This post was inspired by Deadlift Essentials, a great program by my friend Isaac Payne. The deadlift is my favorite exercise (as you’ll soon find out), but it must be done properly. Isaac provides immensely helpful tips on perfecting your deadlift form. Check it out HERE. And in case you’re wondering, I have no monetary involvement with the product. I just like to support good people and good information.

Bar_bending

Once upon a time (at the gym)…

The straight silver bar stared back at me. Its machine-grooved, stainless steel body beckoned my hands as it floated through the center of two vertical stacks of formidable black plates.

There is a feeling like none other when you really that know you’re pushing your boundaries. Fear lies inside of the walls of comfort zones. And outside, is the world of unbridled exhilaration. I knew it was time for me to break on through.

This physical embodiment of resistance lay poised before me, challenging me, while I shook the last shreds of doubt out of my body.

I leaned down and gave a comforting rub to my right knee. It acts up occasionally. Never pain, but just a slight sensation of feeling “off.” I gave my knee the tender encouragement it needed to be up to the task.

I then stepped to my 325 pound opponent; my 147.418 kilogram friend; my iron-constructed learning experience.

With my feet directly below my hips, I carefully wiggled them into position.
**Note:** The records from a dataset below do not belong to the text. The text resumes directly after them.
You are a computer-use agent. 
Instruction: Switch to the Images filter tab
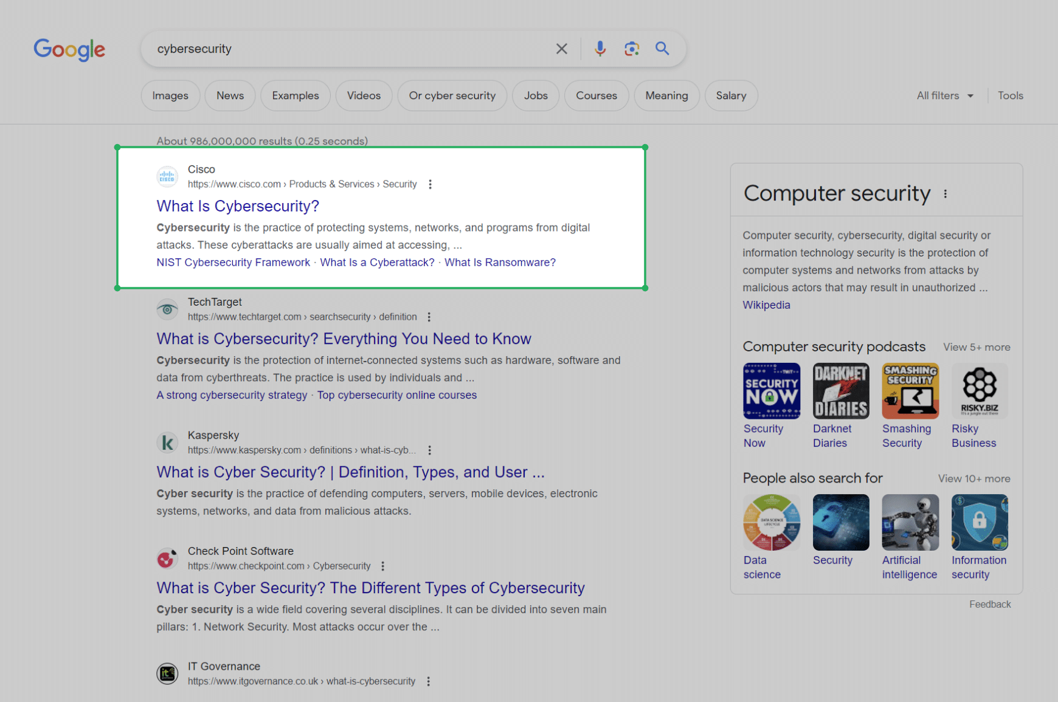(x=170, y=96)
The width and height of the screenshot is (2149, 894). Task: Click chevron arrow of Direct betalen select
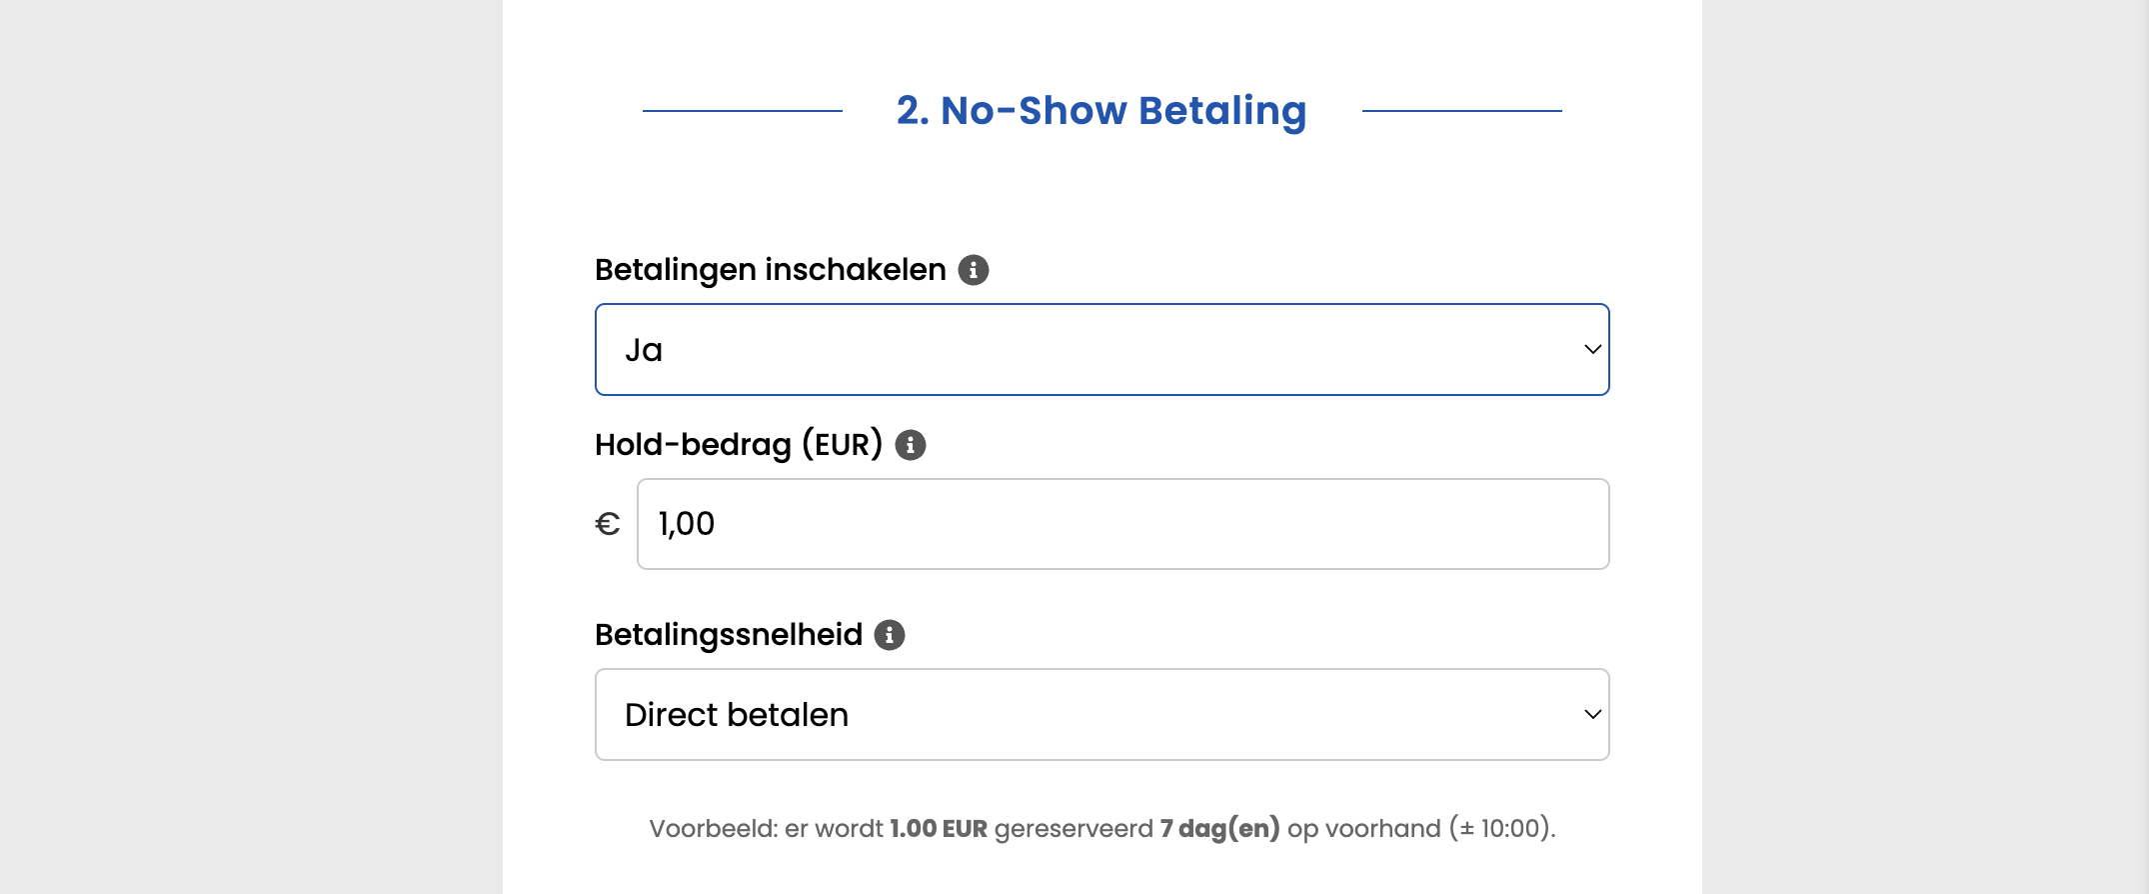pos(1592,715)

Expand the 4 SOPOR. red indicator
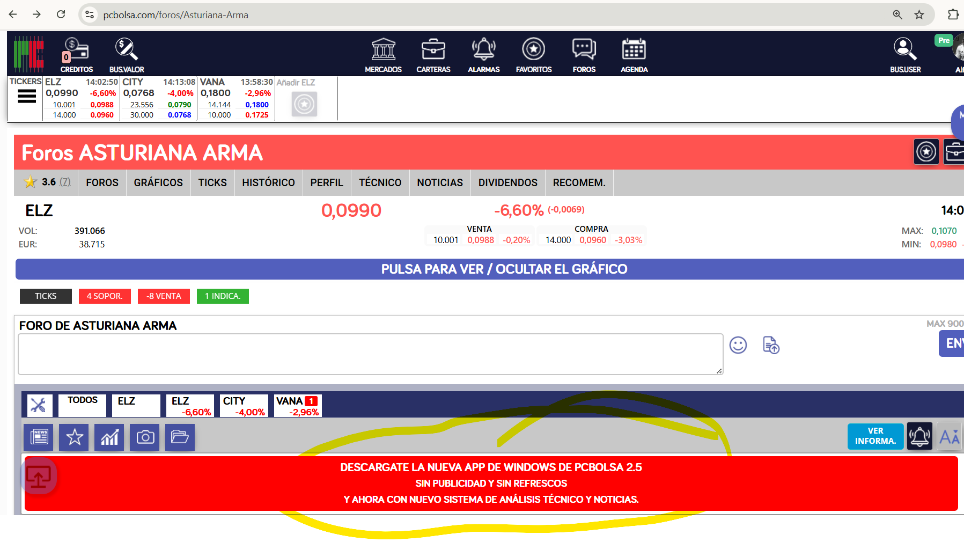[x=105, y=296]
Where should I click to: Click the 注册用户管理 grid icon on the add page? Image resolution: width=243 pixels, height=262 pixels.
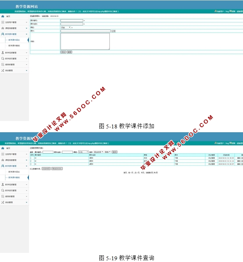(3, 22)
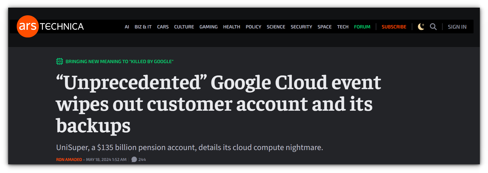Screen dimensions: 488x173
Task: Navigate to Science section
Action: tap(276, 27)
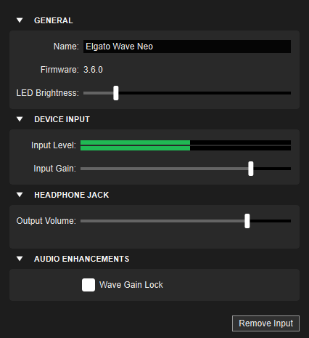Click the Remove Input button
The width and height of the screenshot is (309, 338).
[265, 323]
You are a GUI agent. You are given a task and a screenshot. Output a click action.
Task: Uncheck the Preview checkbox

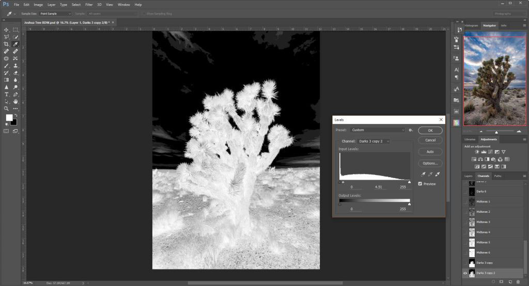click(x=420, y=184)
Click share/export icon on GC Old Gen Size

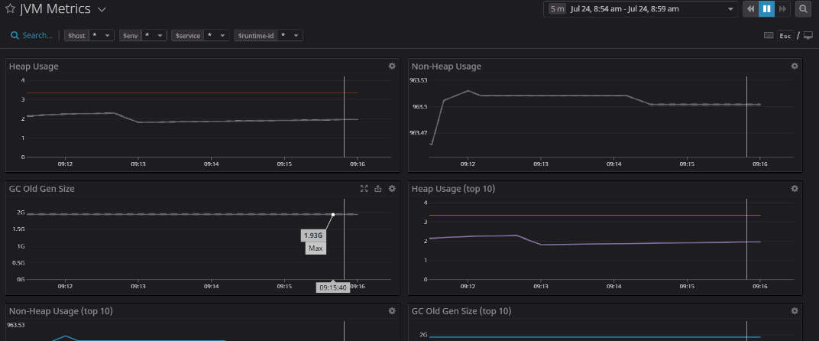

The bar became a cross-section, cutting the view of my shoes in half as I glanced down. The superimposition looked like a neutral smile, almost as if saying “Let’s see what you got.”

Now focusing on my ankles, I subtly bounced on them, gauging their readiness. They eagerly awaited the challenge.

Keeping my spine as straight and taut as the bar beneath me, I hinged at my hips and bent my knees. My robust hands confidently slid against the bumpy pattern. Clenching the iron, my fingers slowly closed into a vice-grip.

The word “power” rang in my mind, as if it came from some primal part of me.

Another subtle bounce, this time probing my entire lower body. My feet, ankles, calves, knees, thighs and hips all felt like a loaded spring. A small smirk emerged from my face.

I tightened my grip, flexing my fully extended arms and tucked my shoulders down my posterior chain. My entire back contracted like a suit of armor.

Inhaling deeply, I drew strength into every cell of my body.

I braced my abdomen with tremendous force, like I was about to get shot with a cannon ball at point-blank range.

My grip climaxed, irradiating strength through my entire body. My glutes fired, like the thrusters of a rocket ship. Blast off.

I exhaled every ounce of fear left in my being. The bar levitated slowly off the ground. As it passed my knees, my stalwart hip-hinge exploded the weight upwards, ending with the bar kissing my upper thighs as I stood up straight.

Every muscle in my body was contracted as I stood in mighty satisfaction, holding 325 pounds in my hands.

“Power.” That unyielding mantra again rose to prominence in my consciousness. Energy animated my body, enlivening the totality of my existence.

I paused, savoring the moment; admiring the magnificent strength capacity of the human body. (And to think, I would be doing this with 10 more pounds next week.)

Then I hinged at the hip again, lowering the weight and letting the plates gently smack the hard rubber floor.

I released my right foot from its suction-like grip and pivoted to grab my water bottle.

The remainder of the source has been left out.